My recovery was slow and with many bumps along the way. I developed several complications post-op: insomnia from the anesthesia, a thrush infection from the medications during surgery, and GI difficulties from the medications given for the thrush. I was able to return to work a little over a week later. While I had more post-op pain, this time, I slowly began to feel like myself again over the next few weeks.
The doctors continued monitoring my HCG levels once a week expecting them to steadily fall until they were <5, which assures that the rest of the miscarriage process was progressing well. Unfortunately, that isn't what happened.
Three weeks after my surgery, my HCG rose pretty significantly, which means that there are still some remaining pregnancy cells were still attempting to replicate. The doctors were very clear with us that this did not mean that the baby was going to be okay; instead, this was actually very dangerous. The only place the remaining cells could be was in the part of the tube that crosses through the uterine wall. If it continued expanding there, it could rupture my uterus, which would be very painful, dangerous, and would lead to a major surgery.
Our doctors were strongly suggesting that I get an injection of methotrexate (a small dose of chemo). This drug would target the fastest replicating cells in my body, which was the pregnancy cells that were attempting to replicate. The injection was designed to be a non-invasive way to help the miscarriage process continue. If it didn't work, we could try the injection one more time or we would be facing another more invasive surgery.
We had been given the injection as an option with a previous ectopic pregnancy, Hayden Promise, and we fought very hard to avoid using it. However, with very different circumstances, we felt at peace with going forward with this option now. I had the injection the next day, and we waited and prayed for the 15% decrease that they needed to see.
Our next HCG test was 3 days later, and there was a lot of confusion in relaying the results to us.
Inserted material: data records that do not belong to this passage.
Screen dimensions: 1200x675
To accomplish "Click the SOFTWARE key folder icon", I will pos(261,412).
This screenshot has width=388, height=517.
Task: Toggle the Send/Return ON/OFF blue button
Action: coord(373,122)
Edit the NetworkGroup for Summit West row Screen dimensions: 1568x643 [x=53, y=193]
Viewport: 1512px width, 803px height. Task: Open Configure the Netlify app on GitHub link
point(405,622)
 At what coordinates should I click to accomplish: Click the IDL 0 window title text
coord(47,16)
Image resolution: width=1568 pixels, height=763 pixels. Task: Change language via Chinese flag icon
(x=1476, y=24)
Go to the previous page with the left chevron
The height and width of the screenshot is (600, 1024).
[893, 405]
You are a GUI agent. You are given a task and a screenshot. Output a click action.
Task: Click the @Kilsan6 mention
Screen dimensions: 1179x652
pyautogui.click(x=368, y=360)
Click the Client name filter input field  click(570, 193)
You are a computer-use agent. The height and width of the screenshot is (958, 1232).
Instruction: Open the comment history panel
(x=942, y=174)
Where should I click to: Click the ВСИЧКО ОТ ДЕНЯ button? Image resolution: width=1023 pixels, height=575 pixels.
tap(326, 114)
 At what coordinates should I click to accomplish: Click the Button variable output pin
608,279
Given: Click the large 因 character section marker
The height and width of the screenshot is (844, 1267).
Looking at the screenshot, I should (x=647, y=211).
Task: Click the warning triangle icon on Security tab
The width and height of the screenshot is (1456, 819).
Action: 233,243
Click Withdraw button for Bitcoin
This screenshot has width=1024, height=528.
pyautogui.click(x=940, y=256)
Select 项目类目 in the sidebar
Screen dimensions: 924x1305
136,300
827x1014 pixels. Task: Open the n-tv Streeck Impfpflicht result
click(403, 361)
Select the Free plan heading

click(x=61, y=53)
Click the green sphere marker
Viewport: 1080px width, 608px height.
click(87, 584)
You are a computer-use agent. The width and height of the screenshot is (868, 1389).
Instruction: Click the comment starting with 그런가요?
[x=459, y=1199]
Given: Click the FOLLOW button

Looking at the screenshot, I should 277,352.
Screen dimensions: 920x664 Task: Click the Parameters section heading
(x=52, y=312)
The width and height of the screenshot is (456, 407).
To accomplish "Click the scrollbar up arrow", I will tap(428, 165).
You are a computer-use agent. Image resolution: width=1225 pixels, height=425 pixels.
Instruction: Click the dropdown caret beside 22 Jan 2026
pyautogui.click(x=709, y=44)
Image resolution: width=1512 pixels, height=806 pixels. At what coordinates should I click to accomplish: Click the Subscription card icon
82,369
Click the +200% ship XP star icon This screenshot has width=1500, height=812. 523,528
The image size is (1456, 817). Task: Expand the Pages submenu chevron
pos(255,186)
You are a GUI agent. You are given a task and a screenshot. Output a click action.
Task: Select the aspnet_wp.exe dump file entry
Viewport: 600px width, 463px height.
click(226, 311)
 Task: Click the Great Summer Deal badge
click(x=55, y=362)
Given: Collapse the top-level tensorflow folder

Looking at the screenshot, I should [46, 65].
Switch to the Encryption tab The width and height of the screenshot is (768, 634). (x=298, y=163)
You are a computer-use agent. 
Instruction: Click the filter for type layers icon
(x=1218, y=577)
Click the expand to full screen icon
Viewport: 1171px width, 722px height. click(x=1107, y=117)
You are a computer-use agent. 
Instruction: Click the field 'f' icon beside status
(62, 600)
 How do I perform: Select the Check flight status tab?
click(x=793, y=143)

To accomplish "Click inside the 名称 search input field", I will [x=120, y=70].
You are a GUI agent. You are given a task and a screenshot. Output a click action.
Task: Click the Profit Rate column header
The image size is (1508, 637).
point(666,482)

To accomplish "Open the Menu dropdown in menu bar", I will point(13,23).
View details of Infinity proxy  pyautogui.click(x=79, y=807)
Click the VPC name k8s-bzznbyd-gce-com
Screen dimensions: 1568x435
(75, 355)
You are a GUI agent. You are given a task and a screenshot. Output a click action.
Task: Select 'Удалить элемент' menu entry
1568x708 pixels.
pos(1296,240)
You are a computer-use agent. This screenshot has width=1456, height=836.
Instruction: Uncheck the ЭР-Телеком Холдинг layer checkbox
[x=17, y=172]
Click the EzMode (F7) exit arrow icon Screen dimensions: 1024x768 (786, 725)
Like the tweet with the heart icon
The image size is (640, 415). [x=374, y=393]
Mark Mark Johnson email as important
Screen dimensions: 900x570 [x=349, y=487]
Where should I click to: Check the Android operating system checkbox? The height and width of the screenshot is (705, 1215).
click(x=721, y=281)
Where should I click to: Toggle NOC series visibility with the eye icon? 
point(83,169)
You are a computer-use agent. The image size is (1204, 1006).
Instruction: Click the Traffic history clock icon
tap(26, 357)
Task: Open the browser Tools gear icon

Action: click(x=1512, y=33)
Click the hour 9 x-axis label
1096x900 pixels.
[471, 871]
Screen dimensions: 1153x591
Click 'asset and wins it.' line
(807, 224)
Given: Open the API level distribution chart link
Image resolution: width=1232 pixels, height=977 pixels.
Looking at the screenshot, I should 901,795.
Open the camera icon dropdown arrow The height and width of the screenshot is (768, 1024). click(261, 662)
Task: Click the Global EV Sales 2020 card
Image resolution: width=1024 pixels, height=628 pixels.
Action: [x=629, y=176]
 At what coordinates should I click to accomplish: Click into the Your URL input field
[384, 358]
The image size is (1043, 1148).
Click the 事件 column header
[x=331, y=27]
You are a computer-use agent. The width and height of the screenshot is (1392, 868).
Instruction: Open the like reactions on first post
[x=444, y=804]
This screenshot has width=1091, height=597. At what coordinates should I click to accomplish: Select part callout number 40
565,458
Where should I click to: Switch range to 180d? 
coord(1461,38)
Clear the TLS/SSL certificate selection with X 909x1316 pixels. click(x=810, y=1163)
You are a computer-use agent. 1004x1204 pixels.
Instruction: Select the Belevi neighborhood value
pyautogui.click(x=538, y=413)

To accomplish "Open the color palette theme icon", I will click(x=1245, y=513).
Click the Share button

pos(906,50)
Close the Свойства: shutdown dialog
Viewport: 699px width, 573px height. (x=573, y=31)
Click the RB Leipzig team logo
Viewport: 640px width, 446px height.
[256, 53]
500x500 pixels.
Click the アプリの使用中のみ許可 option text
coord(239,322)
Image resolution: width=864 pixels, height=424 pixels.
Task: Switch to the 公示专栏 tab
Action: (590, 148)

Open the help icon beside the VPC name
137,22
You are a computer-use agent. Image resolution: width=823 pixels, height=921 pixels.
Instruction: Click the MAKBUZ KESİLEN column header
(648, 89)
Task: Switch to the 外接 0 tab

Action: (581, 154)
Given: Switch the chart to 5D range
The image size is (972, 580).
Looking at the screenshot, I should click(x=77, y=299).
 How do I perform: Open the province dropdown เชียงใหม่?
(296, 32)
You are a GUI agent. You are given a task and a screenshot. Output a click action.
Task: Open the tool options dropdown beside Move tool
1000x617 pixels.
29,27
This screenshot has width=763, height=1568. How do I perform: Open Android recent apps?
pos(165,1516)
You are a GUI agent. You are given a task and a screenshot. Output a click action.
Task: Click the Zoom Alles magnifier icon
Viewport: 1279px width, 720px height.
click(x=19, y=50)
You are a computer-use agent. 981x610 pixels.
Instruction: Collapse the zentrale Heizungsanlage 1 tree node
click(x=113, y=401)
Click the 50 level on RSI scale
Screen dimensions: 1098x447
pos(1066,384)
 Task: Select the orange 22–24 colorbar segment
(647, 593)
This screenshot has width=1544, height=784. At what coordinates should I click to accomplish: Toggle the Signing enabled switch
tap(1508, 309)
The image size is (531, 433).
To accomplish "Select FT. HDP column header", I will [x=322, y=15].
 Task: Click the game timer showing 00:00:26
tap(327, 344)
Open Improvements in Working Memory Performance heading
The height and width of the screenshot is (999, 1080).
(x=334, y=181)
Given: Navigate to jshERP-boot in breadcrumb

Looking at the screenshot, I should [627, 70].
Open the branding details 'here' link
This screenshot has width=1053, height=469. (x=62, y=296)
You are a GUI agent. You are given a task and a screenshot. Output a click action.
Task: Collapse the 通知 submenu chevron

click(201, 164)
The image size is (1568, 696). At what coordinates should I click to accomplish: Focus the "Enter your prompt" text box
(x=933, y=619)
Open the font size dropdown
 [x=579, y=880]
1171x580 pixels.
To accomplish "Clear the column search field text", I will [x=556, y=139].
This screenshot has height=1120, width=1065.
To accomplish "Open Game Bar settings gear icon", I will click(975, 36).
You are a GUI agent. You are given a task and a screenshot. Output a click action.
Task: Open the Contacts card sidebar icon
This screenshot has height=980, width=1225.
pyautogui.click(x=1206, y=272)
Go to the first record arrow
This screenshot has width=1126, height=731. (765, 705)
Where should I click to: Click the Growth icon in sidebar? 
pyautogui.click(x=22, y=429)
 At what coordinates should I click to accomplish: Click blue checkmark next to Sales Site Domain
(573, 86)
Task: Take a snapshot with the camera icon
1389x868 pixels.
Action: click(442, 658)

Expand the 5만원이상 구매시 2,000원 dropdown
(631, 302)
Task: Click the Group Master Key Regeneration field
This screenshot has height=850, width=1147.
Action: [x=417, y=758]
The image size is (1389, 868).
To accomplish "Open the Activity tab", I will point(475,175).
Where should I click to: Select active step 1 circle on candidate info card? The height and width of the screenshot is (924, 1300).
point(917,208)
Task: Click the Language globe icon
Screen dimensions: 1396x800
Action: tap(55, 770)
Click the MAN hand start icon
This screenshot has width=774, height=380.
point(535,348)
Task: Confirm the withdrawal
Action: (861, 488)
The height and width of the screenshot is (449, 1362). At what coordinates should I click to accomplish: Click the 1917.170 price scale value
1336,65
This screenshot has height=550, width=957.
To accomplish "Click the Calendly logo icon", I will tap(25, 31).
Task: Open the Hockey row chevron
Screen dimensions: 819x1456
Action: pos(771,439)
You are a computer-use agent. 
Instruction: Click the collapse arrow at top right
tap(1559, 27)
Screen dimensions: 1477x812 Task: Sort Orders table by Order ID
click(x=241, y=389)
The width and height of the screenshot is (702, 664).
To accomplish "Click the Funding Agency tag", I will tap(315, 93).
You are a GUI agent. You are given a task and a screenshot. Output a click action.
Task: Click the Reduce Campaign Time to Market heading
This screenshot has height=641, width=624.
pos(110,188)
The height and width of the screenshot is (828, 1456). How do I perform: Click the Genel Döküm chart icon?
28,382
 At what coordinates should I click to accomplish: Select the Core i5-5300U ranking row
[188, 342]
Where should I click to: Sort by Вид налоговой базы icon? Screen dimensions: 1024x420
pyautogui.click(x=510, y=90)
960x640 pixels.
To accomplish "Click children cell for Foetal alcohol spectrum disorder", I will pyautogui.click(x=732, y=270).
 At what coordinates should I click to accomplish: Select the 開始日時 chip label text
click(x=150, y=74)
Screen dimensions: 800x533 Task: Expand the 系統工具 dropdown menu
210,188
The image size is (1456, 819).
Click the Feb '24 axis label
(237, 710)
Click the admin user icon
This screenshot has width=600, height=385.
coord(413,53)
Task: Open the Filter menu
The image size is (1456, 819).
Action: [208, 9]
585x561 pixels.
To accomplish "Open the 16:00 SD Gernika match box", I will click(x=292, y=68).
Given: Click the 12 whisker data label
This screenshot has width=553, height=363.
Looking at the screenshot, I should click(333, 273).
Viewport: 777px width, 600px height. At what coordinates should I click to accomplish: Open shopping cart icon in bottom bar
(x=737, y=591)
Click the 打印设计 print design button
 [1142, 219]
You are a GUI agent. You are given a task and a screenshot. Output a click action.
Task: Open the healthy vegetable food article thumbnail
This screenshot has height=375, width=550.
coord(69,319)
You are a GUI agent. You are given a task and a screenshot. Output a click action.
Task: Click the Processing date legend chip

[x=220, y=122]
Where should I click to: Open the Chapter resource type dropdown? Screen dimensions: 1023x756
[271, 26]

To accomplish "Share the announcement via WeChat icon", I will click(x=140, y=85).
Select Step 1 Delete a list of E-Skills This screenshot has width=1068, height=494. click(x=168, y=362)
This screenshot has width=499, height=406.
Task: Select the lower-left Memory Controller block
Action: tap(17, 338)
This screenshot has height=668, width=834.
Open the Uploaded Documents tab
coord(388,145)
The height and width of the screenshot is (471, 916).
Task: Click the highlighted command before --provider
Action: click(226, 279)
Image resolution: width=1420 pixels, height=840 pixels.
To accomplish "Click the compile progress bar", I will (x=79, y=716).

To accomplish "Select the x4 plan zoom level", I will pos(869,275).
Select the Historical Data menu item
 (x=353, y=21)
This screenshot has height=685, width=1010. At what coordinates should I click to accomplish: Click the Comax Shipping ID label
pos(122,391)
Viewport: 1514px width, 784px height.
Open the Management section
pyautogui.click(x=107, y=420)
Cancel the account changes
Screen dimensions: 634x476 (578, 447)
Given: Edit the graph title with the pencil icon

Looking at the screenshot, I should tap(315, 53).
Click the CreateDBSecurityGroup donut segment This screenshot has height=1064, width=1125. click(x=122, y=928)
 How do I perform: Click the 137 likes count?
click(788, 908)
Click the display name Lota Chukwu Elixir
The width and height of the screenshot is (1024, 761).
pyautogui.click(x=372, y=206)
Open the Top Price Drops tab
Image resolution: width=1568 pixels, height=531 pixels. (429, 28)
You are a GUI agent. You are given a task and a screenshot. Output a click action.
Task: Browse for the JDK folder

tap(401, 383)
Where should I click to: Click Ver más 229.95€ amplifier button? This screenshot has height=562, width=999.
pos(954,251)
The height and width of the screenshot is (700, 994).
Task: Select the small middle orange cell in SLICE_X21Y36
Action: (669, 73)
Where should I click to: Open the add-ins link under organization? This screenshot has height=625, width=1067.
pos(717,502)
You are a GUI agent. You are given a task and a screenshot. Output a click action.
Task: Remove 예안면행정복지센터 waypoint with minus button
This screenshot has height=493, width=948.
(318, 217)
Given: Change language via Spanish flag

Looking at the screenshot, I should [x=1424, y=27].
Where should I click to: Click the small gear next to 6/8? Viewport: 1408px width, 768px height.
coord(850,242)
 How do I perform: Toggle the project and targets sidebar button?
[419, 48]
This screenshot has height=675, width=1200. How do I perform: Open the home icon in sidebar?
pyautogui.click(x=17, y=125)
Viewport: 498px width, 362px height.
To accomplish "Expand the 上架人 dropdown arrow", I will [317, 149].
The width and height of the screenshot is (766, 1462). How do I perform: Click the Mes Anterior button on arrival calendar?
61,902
Our regular nurse was on vacation, and a different nurse called saying that my HCG had gone down. When I asked for the amount, she told me a number that was higher (1399, after our last result of 1365 ). She panicked and called the doctor. She eventually called back to report that she meant to say that this result was considered a plateau. They were hoping the 15% decrease would happen by our next blood draw or we would have to intervene again.
We took another blood draw a few days later, and thankfully it decreased by more than the needed 15%. We were so relieved, and finally felt like we were coming out of the woods. After this point, my recovery took a few more weeks, but went very smoothly.